На веранде послышались шаги.
– Это ты, Юра? – громко спросил Вышемирский.
– Я, – донесся из прихожей голос сына.
– Зайди ко мне...
Стукнула входная дверь, раздались приглушенные голоса, затем приближающиеся шаги.
– Ты не один?
– Это не к тебе... – Голос Юрия стал громче, очевидно, он подошел ближе. – Мне надо поговорить с тобой... Срочно.
– Вот как? Представь, мне тоже, и тоже срочно... Я хочу знать, до каких пор ты будешь доставлять мне неприятности?
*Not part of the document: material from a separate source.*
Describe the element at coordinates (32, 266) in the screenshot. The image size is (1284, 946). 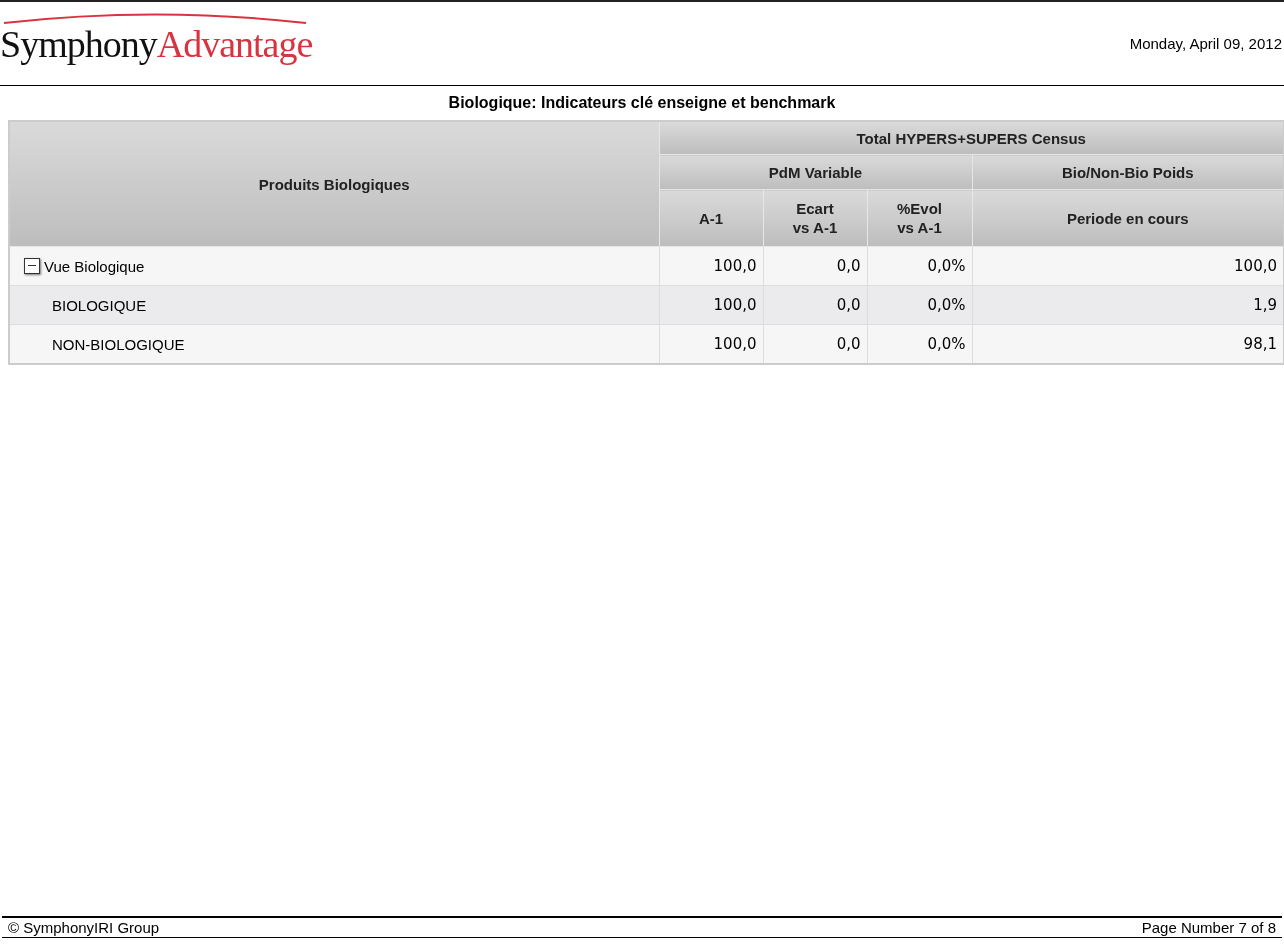
I see `collapse-toggle` at that location.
До каких пор прикажешь терпеть твои выходки?!
– Выходки? – не понял Юрий.
– Да, выходки! – резко сказал Вышемирский. – Сколько я помню, ты не дал мне ни минуты радости... Неужели у тебя нет ни капли жалости к отцу? Хорошо, не к отцу, просто к больному, старому человеку! Посмотри на себя, на кого ты похож: волосы растрепаны, рубашка расстегнута, от тебя за версту разит вином... Я мечтал видеть тебя сильным, умным, самостоятельным... Сколько раз я просил тебя: веди себя прилично, не забывай, чей ты сын. И что же? Ты так и живешь недоучкой, а теперь вместо глупостей начал совершать подлости! Мне стыдно за тебя! Остановись, пока не поздно, стань наконец нормальным человеком! Неужели это непосильная задача?!
– Хватит! – выкрикнул Юрий. – Я пришел не для того, чтобы выслушивать твои нотации! – Он сделал паузу и заговорил тише: – Я пришел за помощью... Постарайся понять меня...
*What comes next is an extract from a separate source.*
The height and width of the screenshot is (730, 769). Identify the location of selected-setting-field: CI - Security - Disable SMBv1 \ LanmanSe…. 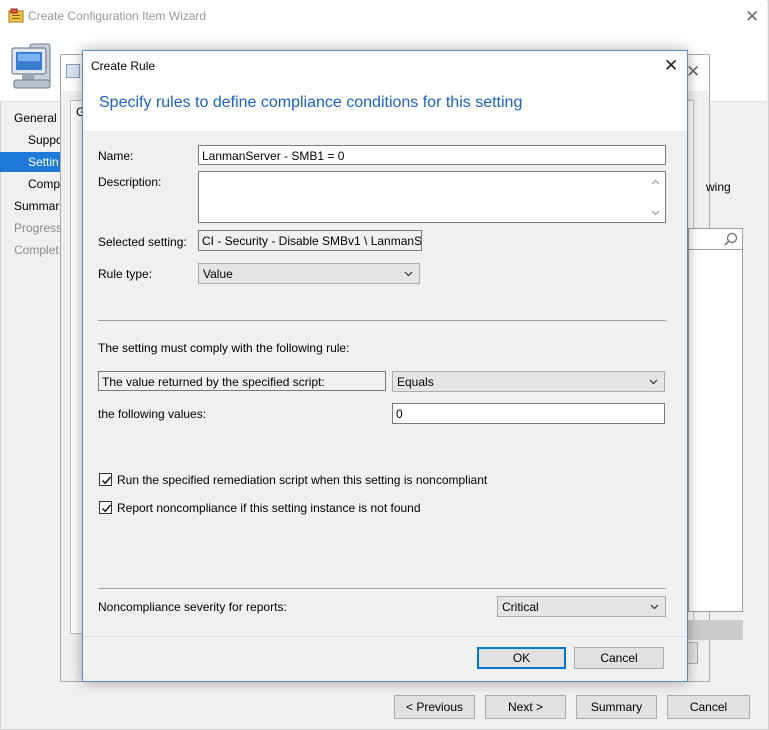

– Понять? – Вышемирский. судя по тону, был возмущен. – Ты хочешь понимания?! Я не могу и не хочу понимать человека, который заставляет плакать девушку, которая ждет от него ребенка. О каком понимании ты просишь, негодяй?!
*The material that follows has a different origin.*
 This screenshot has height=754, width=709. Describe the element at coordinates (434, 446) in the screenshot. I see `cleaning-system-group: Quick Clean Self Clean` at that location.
– Ребенка? Какого ребенка?! Тебе Оля сказала, да? Она была у тебя?!
– ...Кто-то стоит в прихожей. Посмотри, кто там...
– Ты скоро, Юра? – Это был голос Елецкой.
– Какого черта! – закричал Юрий. – Убирайся отсюда! Жди в моей комнате. – Он обратился к отцу: – Папа, я не могу тебе сейчас всего объяснить... У меня совсем нет времени... Потом я тебе все расскажу...
– У тебя нет времени, – без всякого выражения повторил за ним Вышемирский.
– Да пойми ты, наконец... меня преследуют... мне угрожают! Я запутался, помоги мне! Прошу тебя!..
– Что тебе нужно? Говори и оставь меня в покое...
– ...Мне нужны деньги. Извини, папа, но мне не к кому больше обратиться...
– Возьми, – тихо сказал Вышемирский. – Возьми и уходи. Я не хочу тебя видеть...
– Но ты должен меня понять... Я никогда и ни о чем не просил тебя. И сейчас прошу не подачки, а помощи...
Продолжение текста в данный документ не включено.